インスタントに結果を求められるような、拙速な時代においてはそうやって心折れることばかりだ。もちろんそれは大いなる勘違いであるわけだけれども、誰かに依存してあなたの目指す目標ですら、誰かに決めつけられてしまうような状況ではそうなってしまうね。でもそこには本来のあなたの目指す視点からは大きく乖離している。だから、結果にこだわるということが大切だという言説には、少しだけ距離をおいた方がいい。おそらくそういうたぐいの言葉は、要するにあなたと同じ思いの人が、あなたというライバルを減らすための口実でしかないからだ。
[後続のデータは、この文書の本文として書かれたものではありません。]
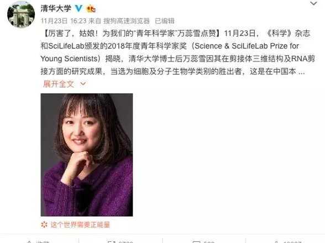Click the blue verified V badge

pyautogui.click(x=78, y=8)
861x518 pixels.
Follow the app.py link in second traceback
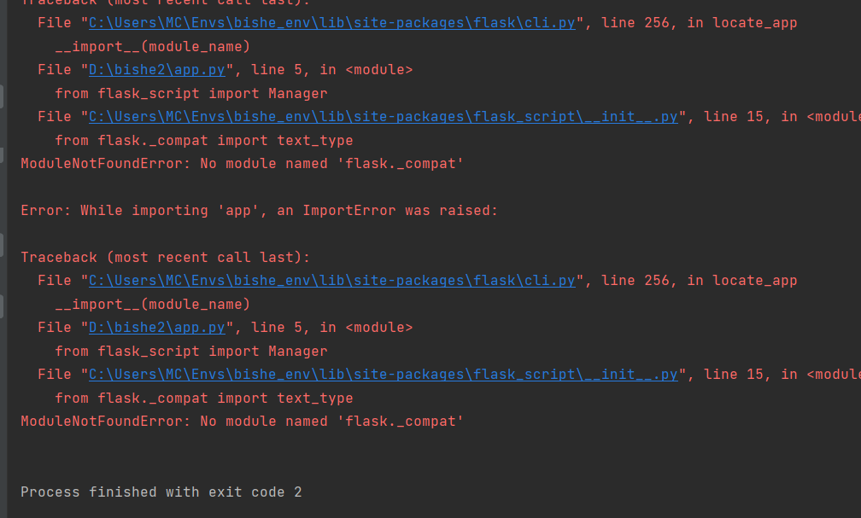coord(157,328)
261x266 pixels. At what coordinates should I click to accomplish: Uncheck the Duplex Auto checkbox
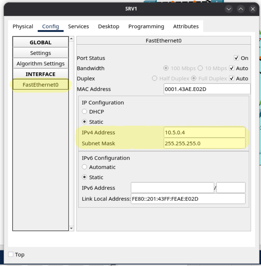click(232, 79)
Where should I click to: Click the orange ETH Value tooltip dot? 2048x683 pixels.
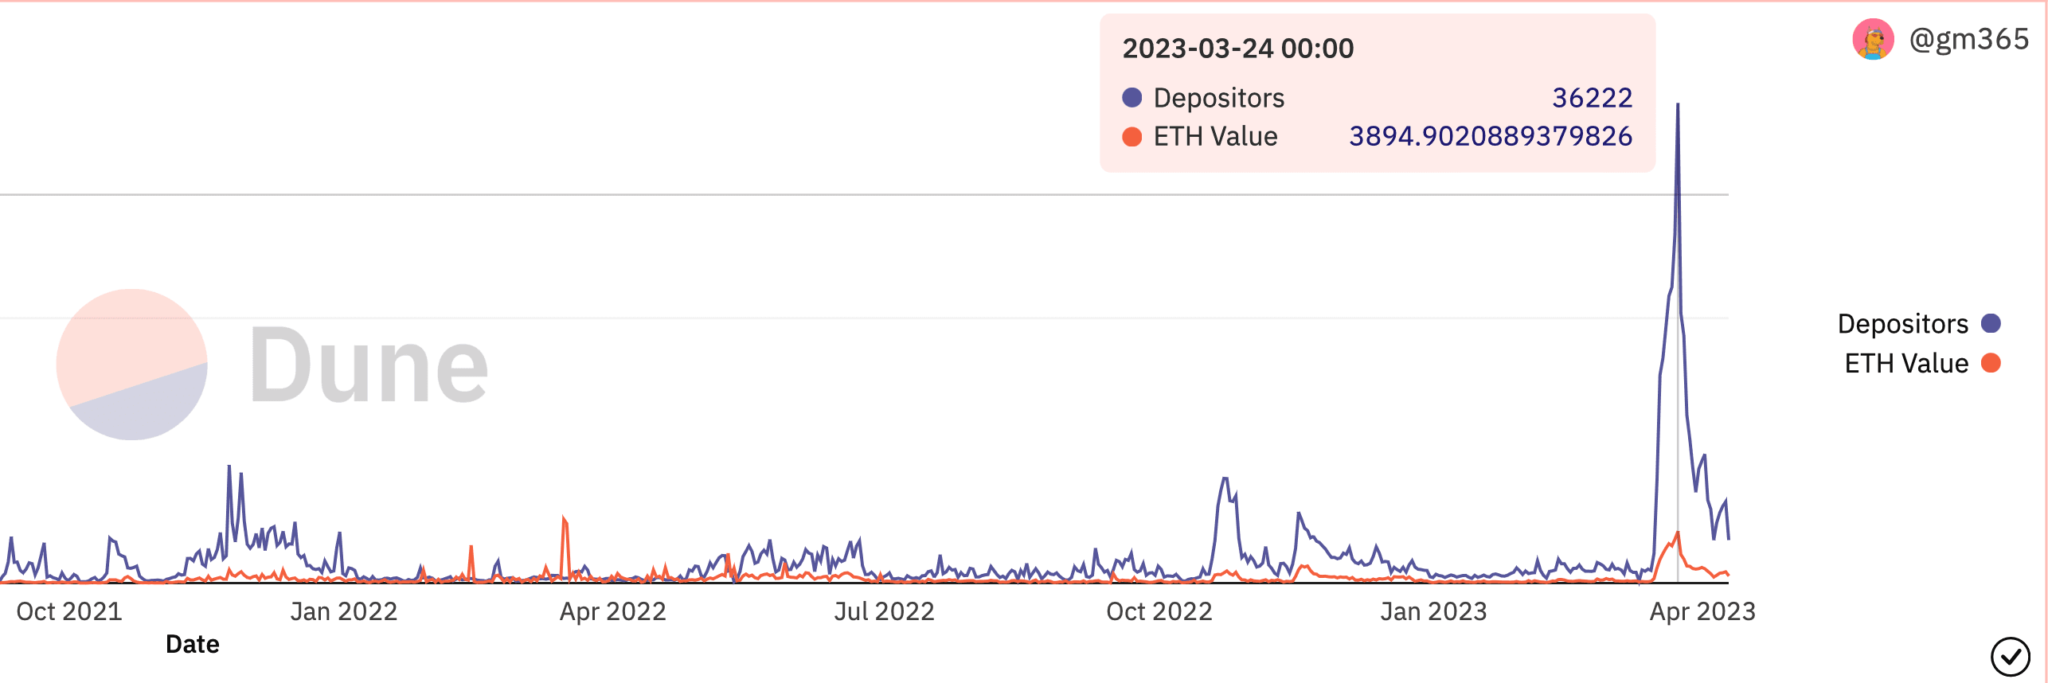[1131, 137]
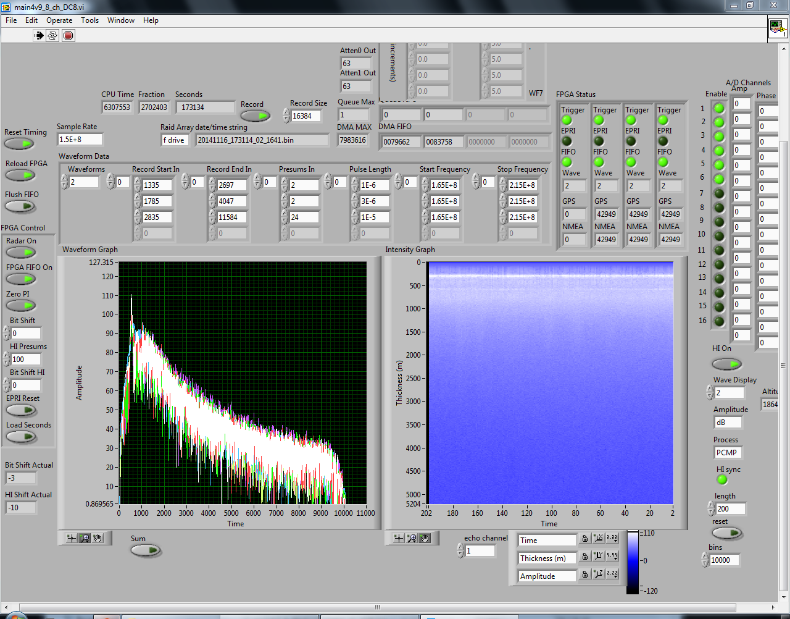Open Time axis x.xx format dropdown
This screenshot has height=619, width=790.
612,539
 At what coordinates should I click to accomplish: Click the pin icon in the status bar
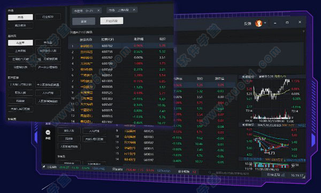click(x=44, y=167)
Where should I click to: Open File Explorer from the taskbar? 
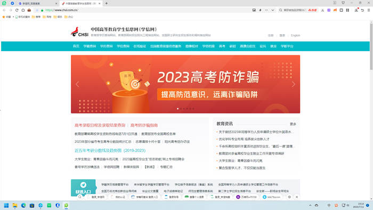[x=15, y=206]
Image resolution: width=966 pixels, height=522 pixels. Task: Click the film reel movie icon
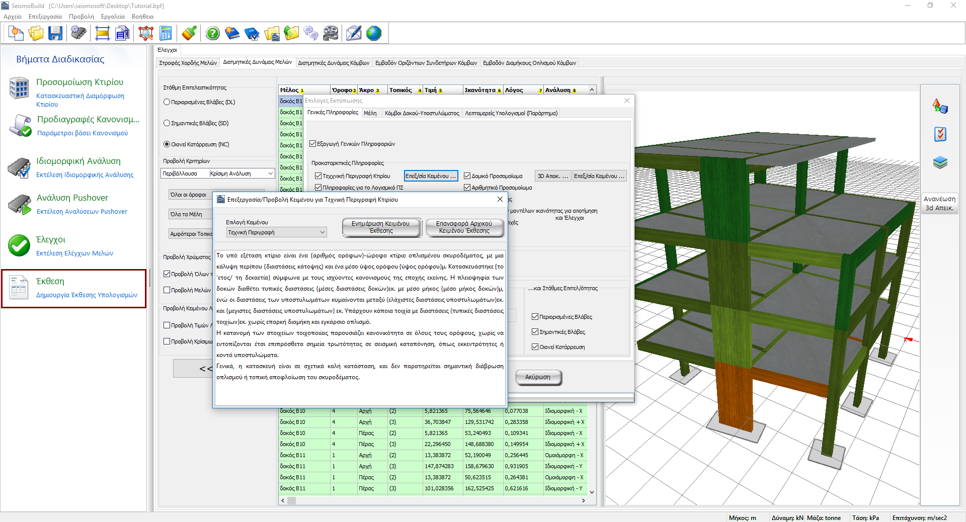tap(331, 34)

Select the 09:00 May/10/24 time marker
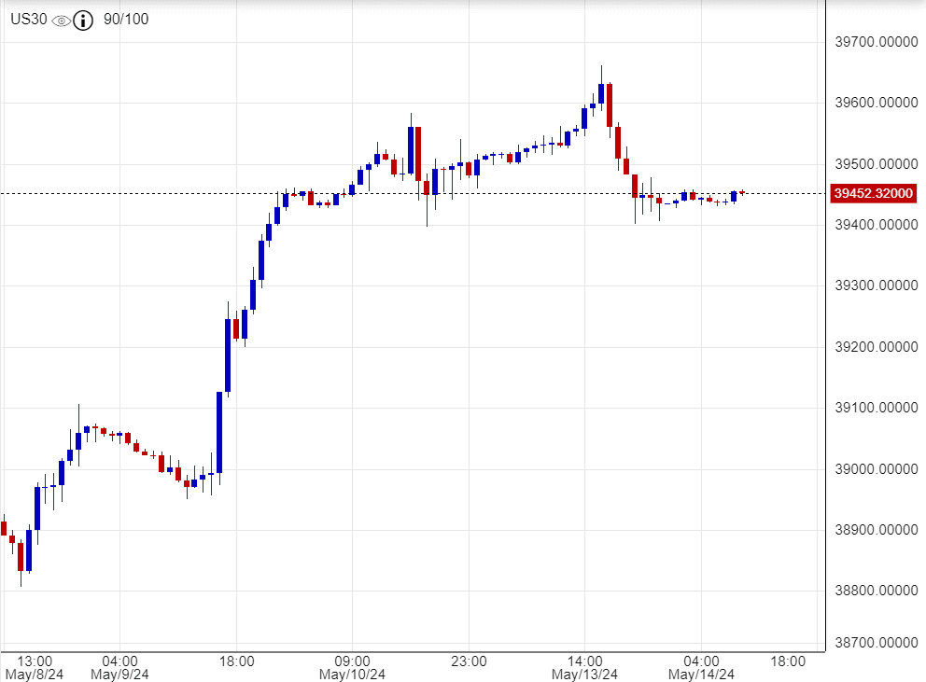coord(352,667)

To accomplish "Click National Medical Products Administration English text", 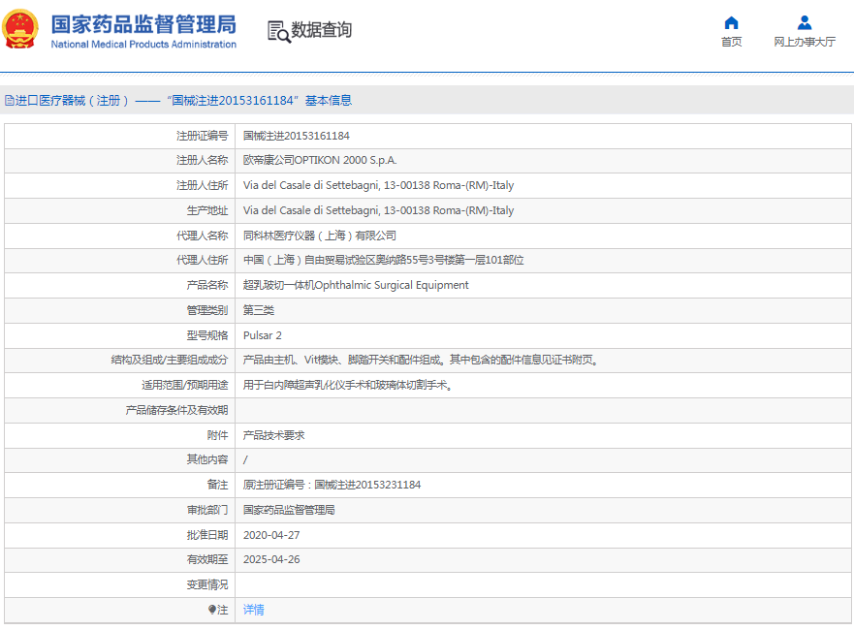I will pos(142,45).
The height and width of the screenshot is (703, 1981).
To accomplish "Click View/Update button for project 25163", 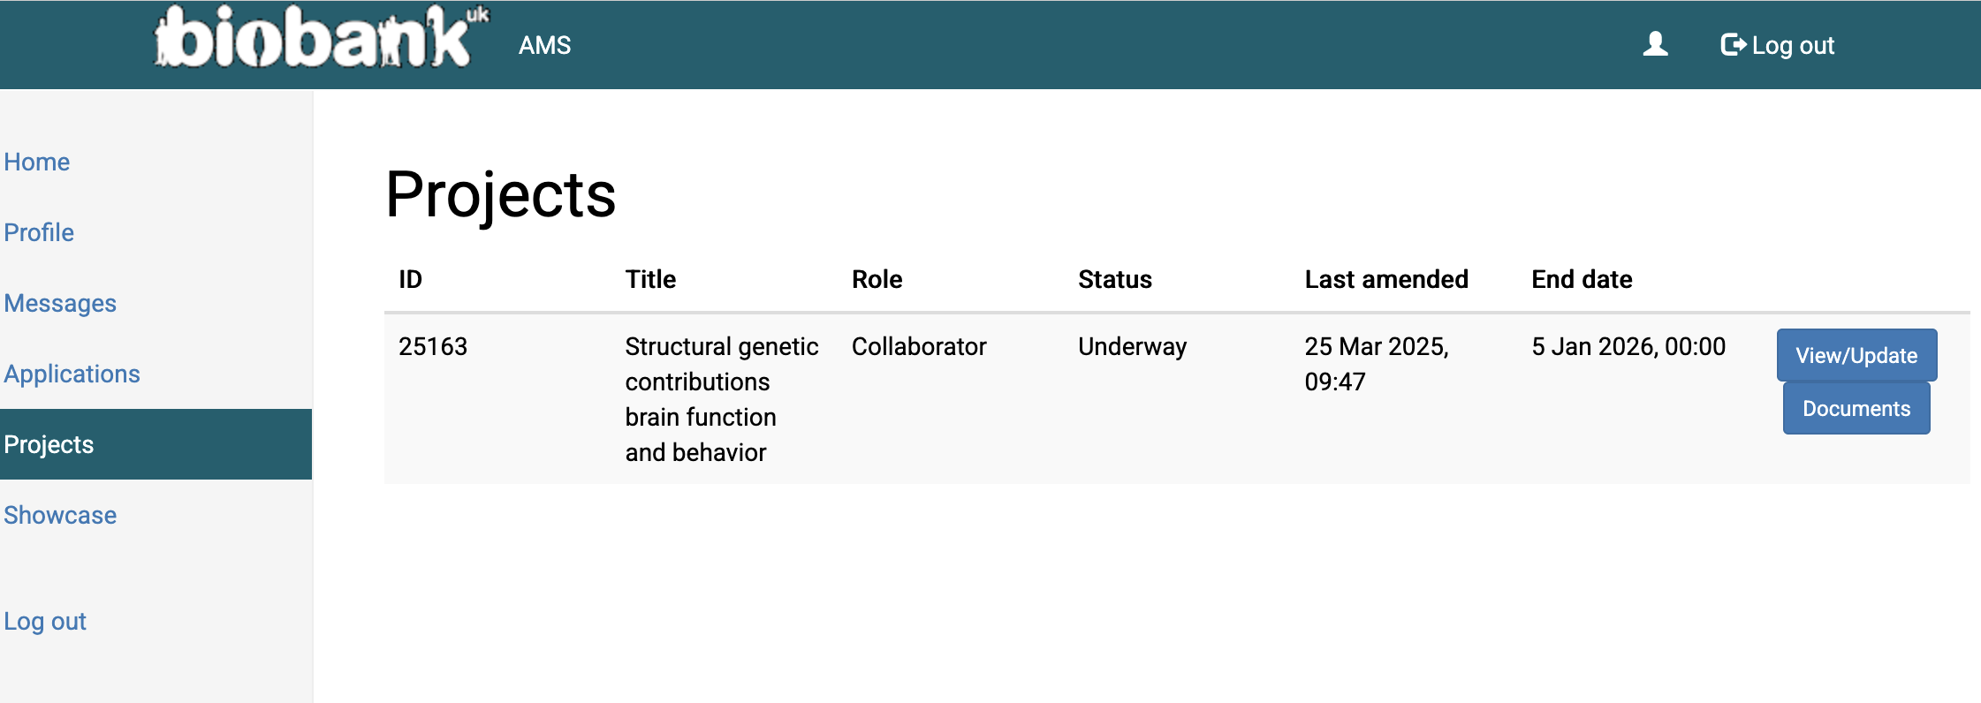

そんなまやかしの言葉に右往左往される時間は実にもったいないわけで、あなたはあなたが信じた道を歩み続けていくことこそが、あなたの本当の勝利であり、幸せなんだからね。それがどれだけ他人から揶揄されたり批判されようとも、あなたがこの世に生まれた謎がそこにあるのだからね。だから勝ち負けは歩んでいる証拠でしかなく、それらは結論めいたふりをしているだけで、確実にあなたが生きているという証拠でもあるわけだよ。だから例えば失敗して揶揄されたところで、あなたはありがとうといえば良い。だってそれはあなたへの応援の言葉なんだからね。